[TUGAS ANDA]
a) Berdasarkan teks tentang reiki dan nyeri, jelaskan mengapa reiki tidak dimaksudkan untuk menggantikan terapi medis.
b) Menurut Thrane dan Cohen (2014) yang dikutip dalam teks tentang reiki dan nyeri, reiki dapat digunakan untuk apa?

Kaitan Reiki dan Nyeri
Reiki merupakan sebuah terapi pelengkap alternatif (complementary and alternative therapy) untuk mendukung terapi medis. Terapi reiki bukanlah terapi utama, dan bukan untuk menggantikan terapi medis; melainkan reiki adalah terapi yang melengkapi terapi medis. Reiki dapat diklasifikasikan menjadi biofield energy therapy dan secara saintifik, masih dikategorikan sebagai pseudosains. Menurut Thrane dan Cohen (2014), reiki dapat digunakan untuk menurunkan nyeri dan kecemasan di manusia. Tentunya apa yang terlihat dan terjadi di manusia juga berlaku di hewan. Banyak study mengenai reiki masih dilakukan di manusia.

[DATA YANG DIBERIKAN]

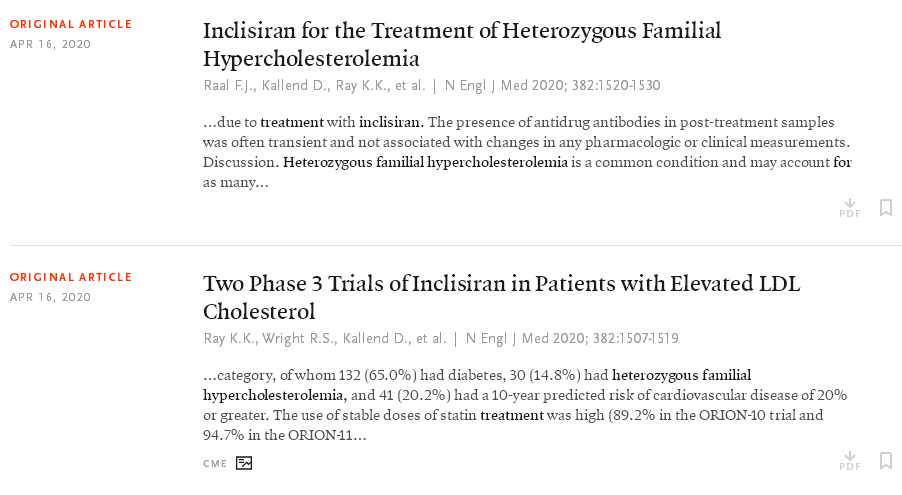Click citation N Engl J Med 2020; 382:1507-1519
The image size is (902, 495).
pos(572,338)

---

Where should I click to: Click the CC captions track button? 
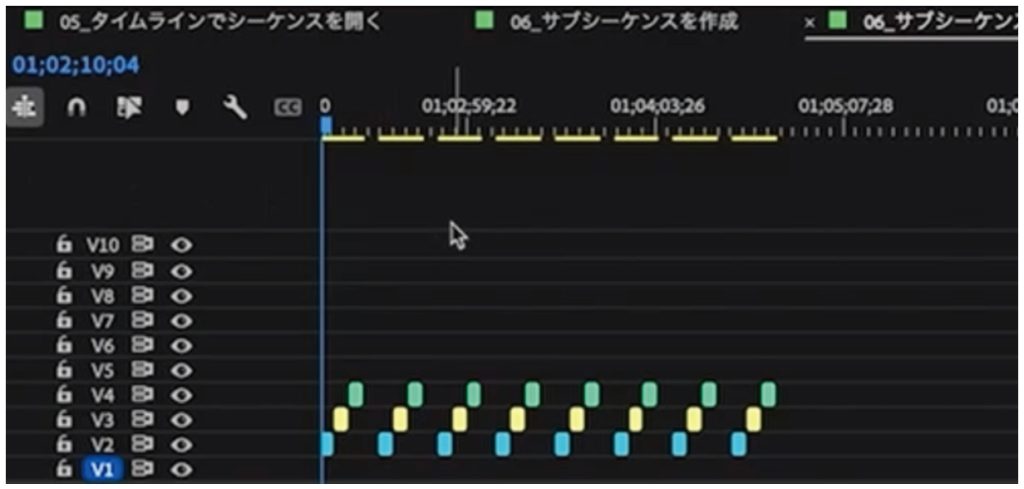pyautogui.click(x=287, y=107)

[HASIL YANG DIHARAPKAN]
a) Reiki tidak dimaksudkan untuk menggantikan terapi medis karena reiki adalah terapi pelengkap alternatif yang berfungsi mendukung terapi medis. Reiki bukan terapi utama. Perannya adalah melengkapi terapi medis.

b) Untuk menurunkan nyeri dan kecemasan pada manusia.